I also found out that the raw data CSV files are too big to import dynamically from a URL, so sadly the raw data in the spreadsheet is static and I will have to update it manually once in a while.
As a complete Tableau newbie this was rough going. I’m used to thinking about data in relational terms (tables, aggregations, joins) but Tableau has invented its own universe of concepts that only vaguely map to relational concepts. I can’t say I understand their choices from either a product point of view or a technical one. In the beginning I spent way too much time struggling with idiosyncratic concepts, and there exists now half a century of literature about relational-style backends, APIs and UIs. Google Spreadsheets manages to implement a full relational algebra in a browser. What’s your excuse, Tableau?
I struggled the hardest exactly at the edges of Tableau’s concept of relations where I needed to aggregate and join the two raw data sources. I realized Tableau is indeed very much a visualization tool, not a number crunching tool. I think in a real project I am meant to pre-aggregate the data either myself or in an add-on called Tableau Prep. In order to keep the workbook as self-contained as possible I stuck with ingesting the raw data and accepted the limitations, mainly that I had to fix the date ranges for the mean mobility index and mean pandemic growth rate. (I may be missing or misunderstanding features, any suggestions for improvements are very welcome.)
On the upside, it was easy to build the interactive features of the dashboard and it was trivial to publish and share it through Tableau Public.

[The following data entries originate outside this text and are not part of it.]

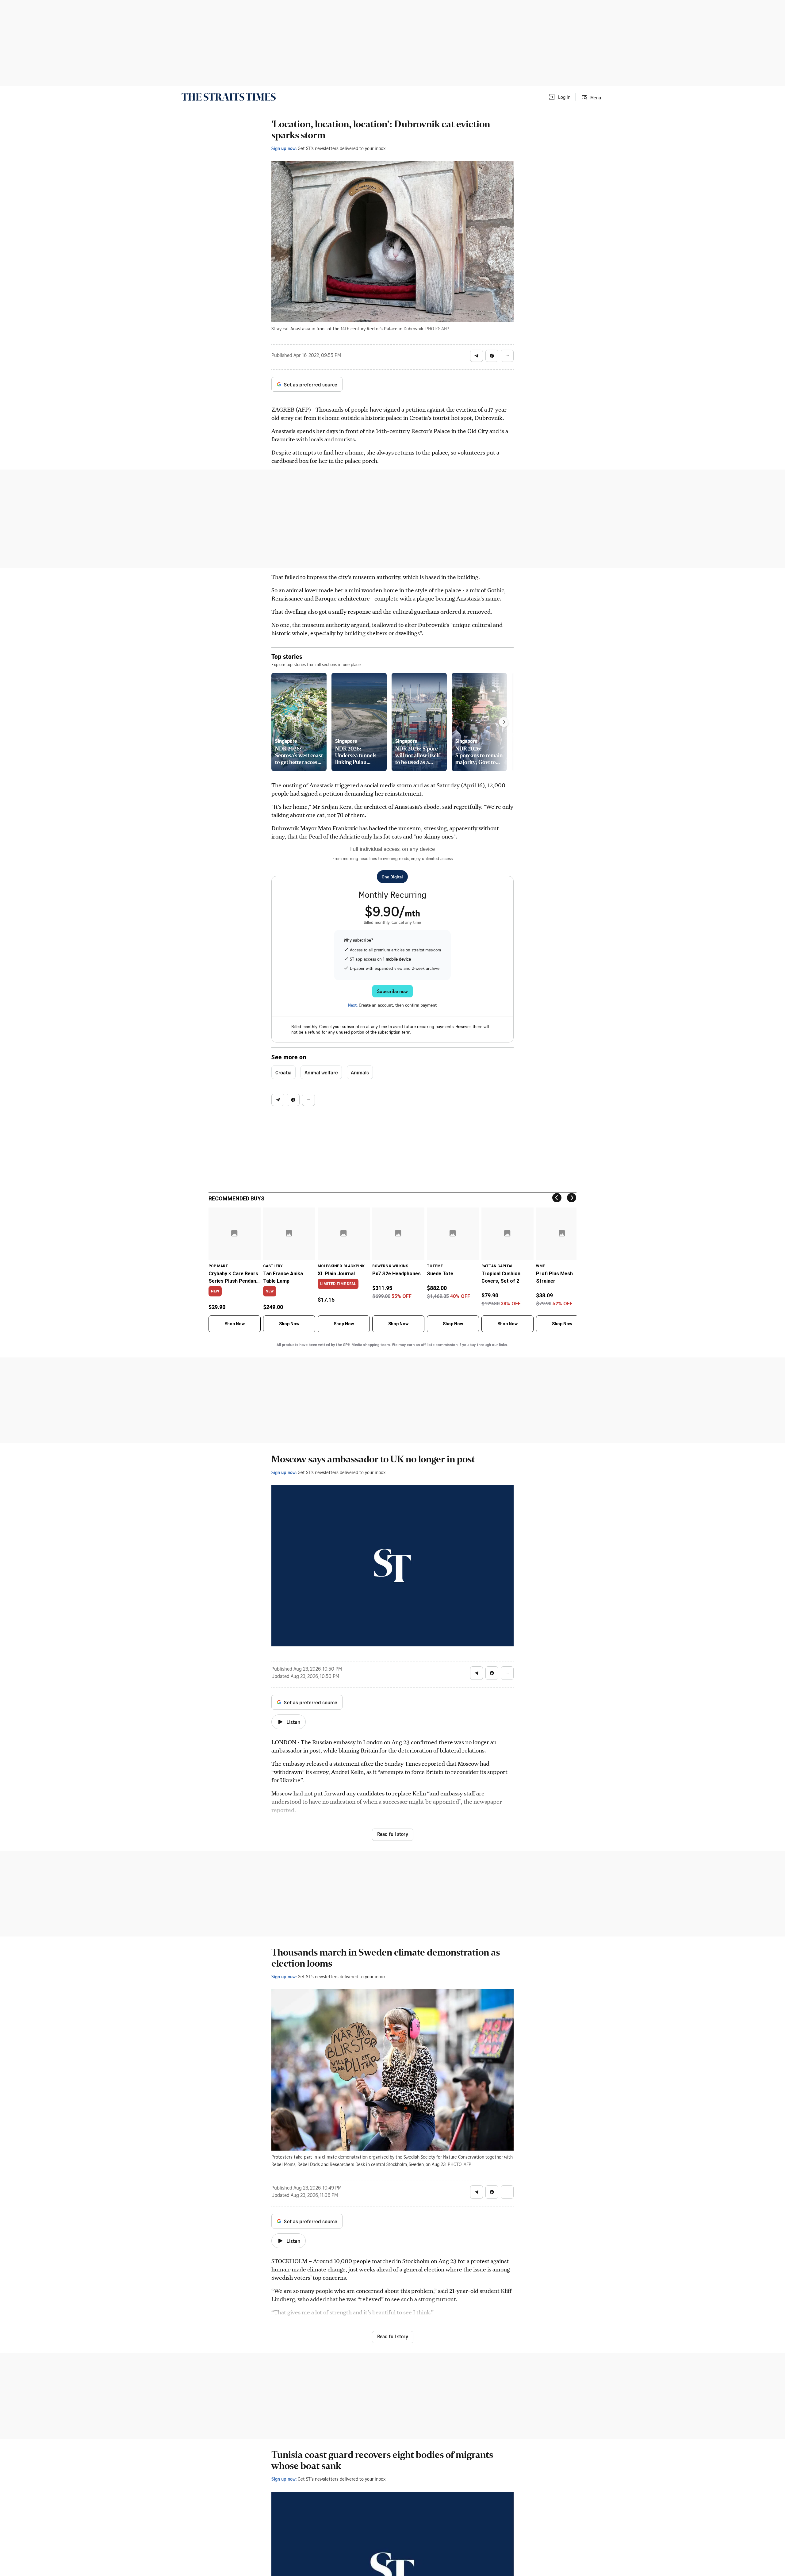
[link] (229, 97)
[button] (559, 97)
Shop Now (234, 1323)
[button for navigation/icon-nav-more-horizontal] (507, 356)
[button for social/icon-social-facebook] (491, 356)
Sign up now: (284, 148)
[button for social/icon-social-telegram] (476, 356)
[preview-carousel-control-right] (504, 722)
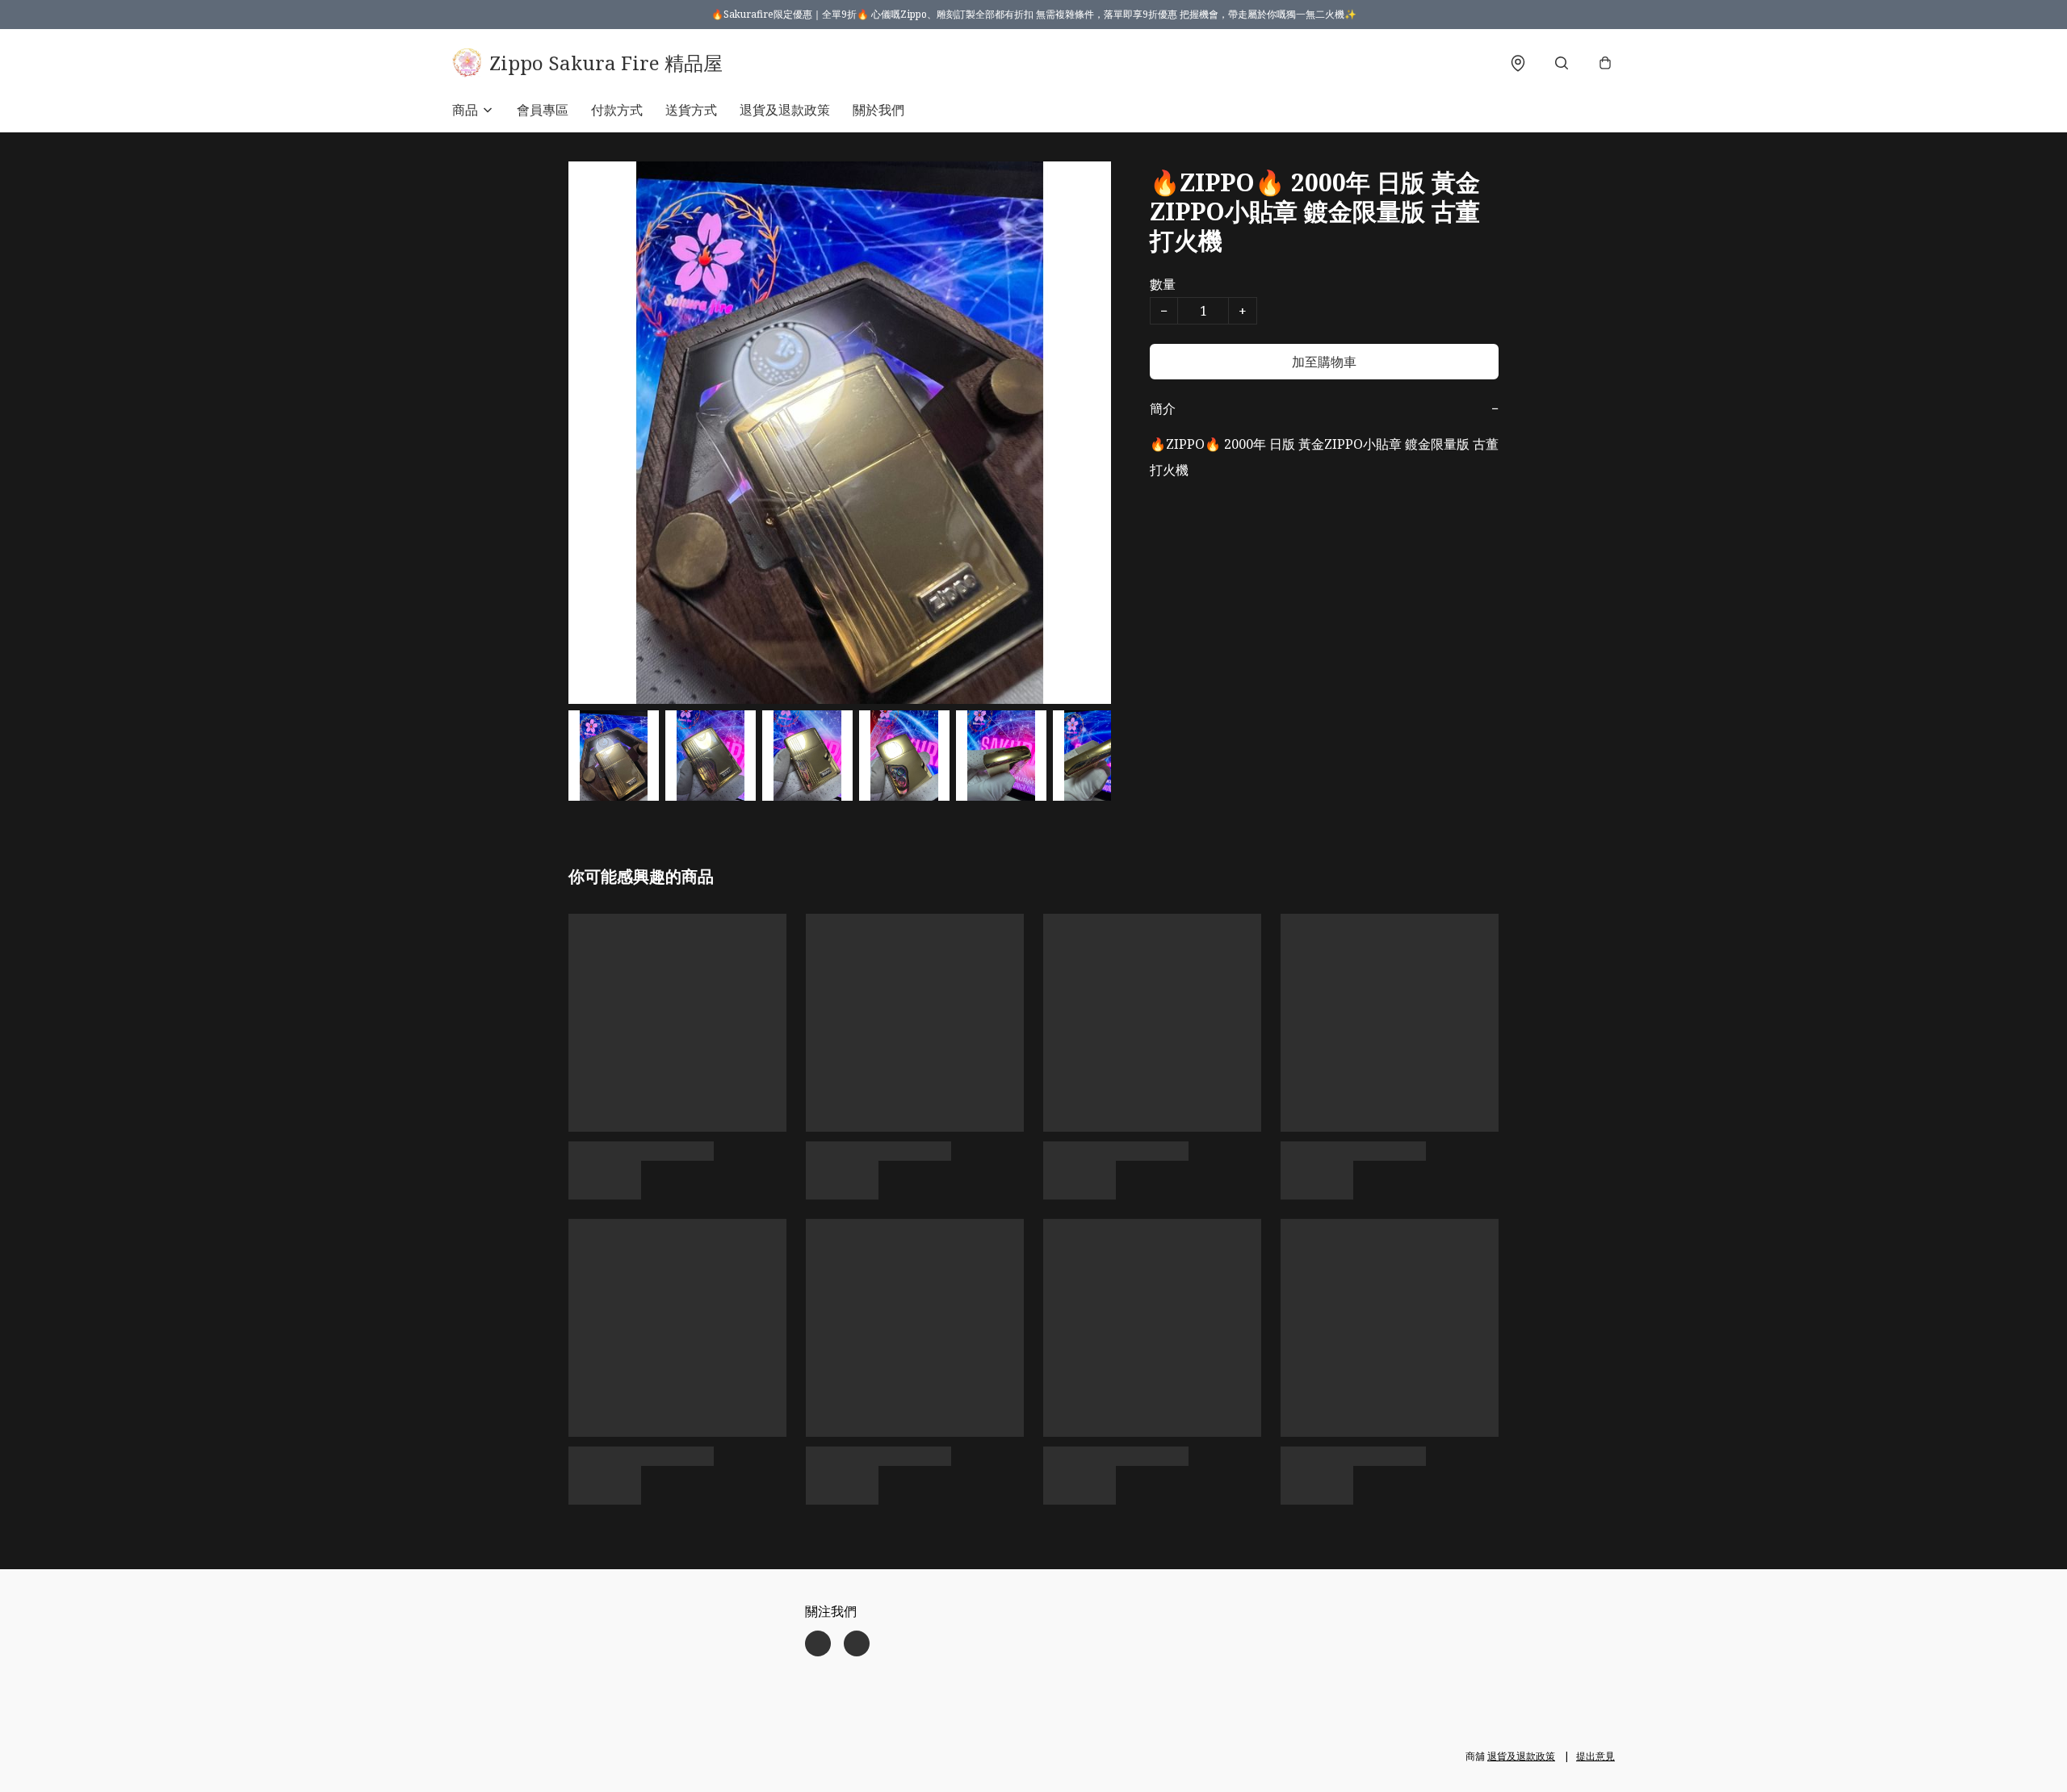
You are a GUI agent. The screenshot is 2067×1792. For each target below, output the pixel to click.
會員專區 (542, 110)
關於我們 (878, 110)
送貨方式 (691, 110)
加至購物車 (1324, 362)
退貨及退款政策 (785, 110)
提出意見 (1595, 1756)
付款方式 (617, 110)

There are good reasons why Jupyter Notebooks with Python have become the de facto standard programming environment in certain science communities. They are well suited to the kind of explorative, iterative programming that is often at the core of teasing insights out of data. To me, as a veteran Python programmer, out of the three approaches this one felt the most extensible and powerful.
But I have mixed feelings about this solution. The power unlocked by notebooks also makes this “dashboard” intimidating or plain unusable to a general audience. I doubt that somebody who is not a programmer or has never seen a running notebook can figure out what to do when they launch it.

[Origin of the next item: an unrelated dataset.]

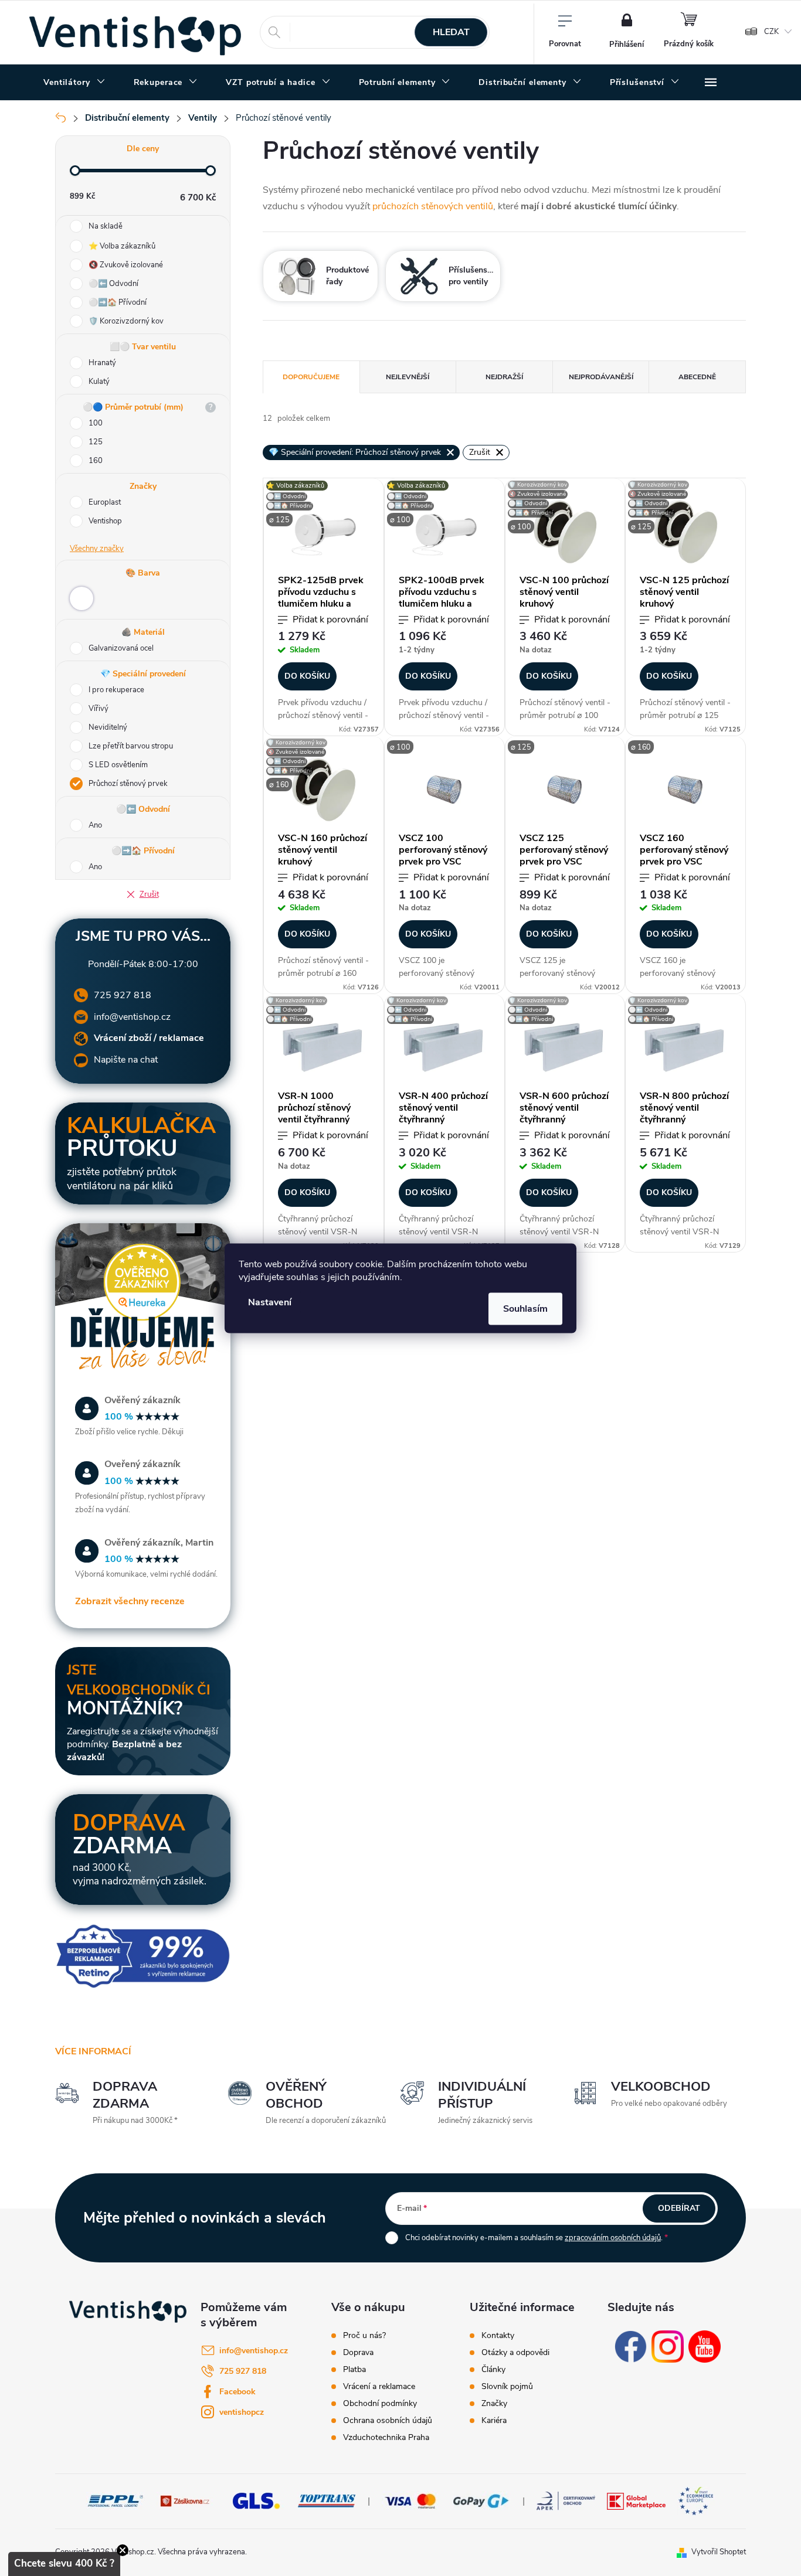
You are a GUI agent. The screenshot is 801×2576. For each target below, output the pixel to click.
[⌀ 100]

I’ve also held for a long time that the notebook model has some inherent flaws. The statefulness of the runtime makes collaborating on or sharing a notebook fundamentally tricky. I appreciate an effort like Binder, which gives you an ad-hoc runtime for notebooks and which works nicely for my purposes here, but collaboration, sharing and version control still look to me like largely unsolved problems in the Jupyter ecosystem. Not to go on too wide a tangent but I have wondered if Jupyter people have huddled on these topics with Smalltalk people who have some decades of experience with very stateful programming environments.

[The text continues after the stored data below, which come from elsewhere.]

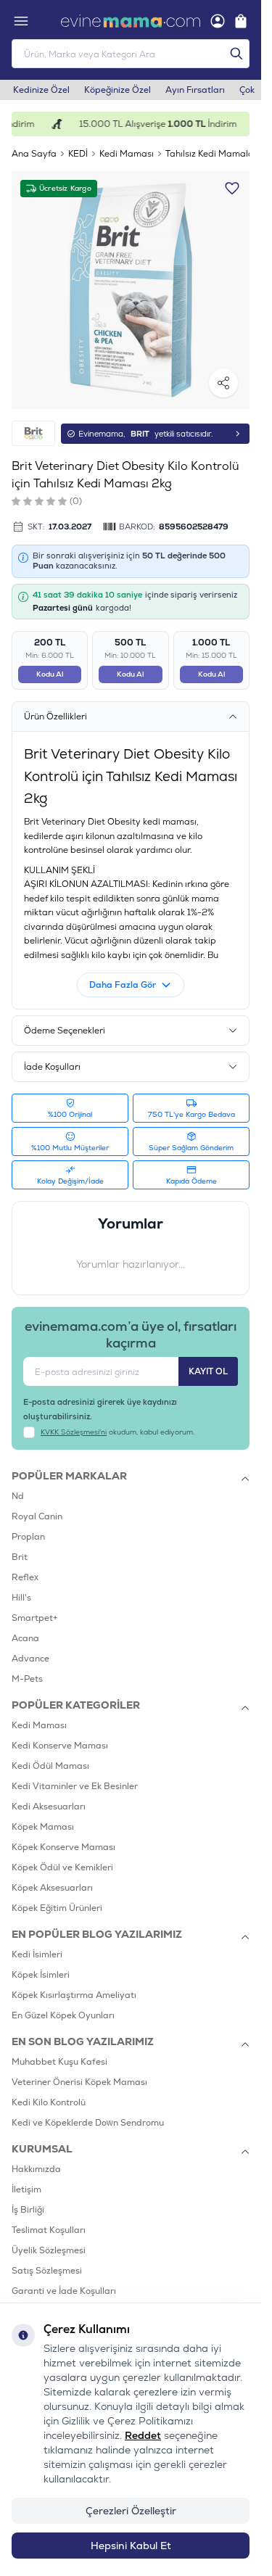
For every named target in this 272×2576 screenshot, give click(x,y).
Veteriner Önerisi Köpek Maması (79, 2082)
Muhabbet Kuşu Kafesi (59, 2062)
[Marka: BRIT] (33, 433)
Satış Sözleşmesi (47, 2270)
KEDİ (78, 154)
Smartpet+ (35, 1618)
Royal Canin (37, 1516)
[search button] (236, 53)
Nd (18, 1496)
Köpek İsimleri (41, 1975)
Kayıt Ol (208, 1371)
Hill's (21, 1597)
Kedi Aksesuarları (49, 1806)
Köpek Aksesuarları (52, 1888)
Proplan (28, 1537)
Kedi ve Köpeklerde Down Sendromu (88, 2123)
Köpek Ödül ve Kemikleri (62, 1867)
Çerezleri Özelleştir (131, 2510)
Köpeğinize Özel (117, 90)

Ultimately, none of the dashboarding tools I explored were able to completely fulfil all requirements, not in the short time available anyway. On the other hand, I did manage to prototype a usable dashboard in each of the tools in the space of less than three days total. I can’t tell which of these might be most useful to a casual or expert user – let’s see what sticks.
Any feedback, comments or suggestions for improvements? Any other tools I should have explored? Let me know.